· 5 min read

Kubernetes for Agentic AI: When Opinionated Tools Hit Their Limits

Our journey from MicroK8s to Kubespray - why building agentic AI platforms requires full control over networking and CNI configuration.

Building a Kubernetes platform for agentic AI isn’t just about running containers. It’s about creating secure, isolated environments with fine-grained network controls. This is the story of how we learned that lesson the hard way.

The MicroK8s Beginning

We started with MicroK8s for our Kagent platform. The pitch was compelling:

  • 3-node cluster running in minutes
  • Single command installation
  • Batteries-included approach
  • Perfect for rapid prototyping

And it delivered. Within an afternoon, we had a fully functional Kubernetes cluster with Calico networking, DNS, and storage. For initial development, it was perfect.

The NetworkPolicy Wall

Agentic AI systems need zero-trust security. Kagent executes operations on your cluster based on natural language requests - it needs tight access controls. Our security model:

  1. Default deny-all NetworkPolicies on every namespace
  2. Explicit allow rules for each required connection
  3. Layered security with OAuth2, RBAC, and network isolation

The implementation was straightforward:

apiVersion: networking.k8s.io/v1
kind: NetworkPolicy
metadata:
  name: deny-all-default
  namespace: kagent
spec:
  podSelector: {}
  policyTypes:
  - Ingress
  - Egress

Then add specific allow rules:

apiVersion: networking.k8s.io/v1
kind: NetworkPolicy
metadata:
  name: allow-kagent-to-kserve
  namespace: kagent
spec:
  podSelector:
    matchLabels:
      app: kagent
  policyTypes:
  - Egress
  egress:
  - to:
    - namespaceSelector:
        matchLabels:
          name: kserve
    ports:
    - protocol: TCP
      port: 8080

The Debugging Nightmare

One connection kept failing. Kagent couldn’t reach a specific service, but logs showed nothing useful:

connection timeout: context deadline exceeded

Was it the NetworkPolicy? DNS? Service mesh? Certificate issues? We needed visibility.
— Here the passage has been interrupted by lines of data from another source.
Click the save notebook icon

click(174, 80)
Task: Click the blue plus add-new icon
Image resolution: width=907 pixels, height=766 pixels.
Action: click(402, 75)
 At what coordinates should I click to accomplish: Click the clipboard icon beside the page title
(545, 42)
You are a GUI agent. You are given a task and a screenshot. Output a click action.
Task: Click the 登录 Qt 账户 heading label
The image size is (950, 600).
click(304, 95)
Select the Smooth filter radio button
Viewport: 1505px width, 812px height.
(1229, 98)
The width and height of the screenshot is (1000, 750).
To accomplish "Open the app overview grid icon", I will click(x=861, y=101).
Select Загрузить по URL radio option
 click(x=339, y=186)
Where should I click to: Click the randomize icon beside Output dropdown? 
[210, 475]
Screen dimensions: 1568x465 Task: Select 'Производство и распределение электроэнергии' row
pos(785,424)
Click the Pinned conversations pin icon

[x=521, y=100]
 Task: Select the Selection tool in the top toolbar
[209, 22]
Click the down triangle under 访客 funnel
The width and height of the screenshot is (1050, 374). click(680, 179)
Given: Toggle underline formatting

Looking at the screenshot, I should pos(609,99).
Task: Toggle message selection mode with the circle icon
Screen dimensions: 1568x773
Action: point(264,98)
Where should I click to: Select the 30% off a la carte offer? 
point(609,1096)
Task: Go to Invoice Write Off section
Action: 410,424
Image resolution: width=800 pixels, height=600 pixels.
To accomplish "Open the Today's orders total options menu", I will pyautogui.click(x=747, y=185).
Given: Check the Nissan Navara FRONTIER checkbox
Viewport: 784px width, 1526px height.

Enter Calico’s Debugging Tools

Modern Calico (v3.30+) includes two powerful debugging features:

  • Goldmane: Analyzes traffic flows and recommends NetworkPolicy changes
  • Whisker: Tests whether specific traffic would be allowed or denied

These tools would have solved our problem in minutes. But there was a catch.

The Opinionated Trap

MicroK8s installs Calico via a static YAML manifest:

$ microk8s kubectl get daemonset -n kube-system calico-node
NAME          DESIRED   CURRENT   READY   UP-TO-DATE   AVAILABLE
calico-node   3         3         3       3            3

The version? Calico v3.25 - too old for Goldmane and Whisker.

“Just upgrade it,” we thought. But MicroK8s’s opinionated approach meant:

  • No Helm chart to upgrade
  • No operator to manage versions
  • Manual YAML replacement that could break the entire cluster
  • Official response: “Not supported” (GitHub Issue #3837)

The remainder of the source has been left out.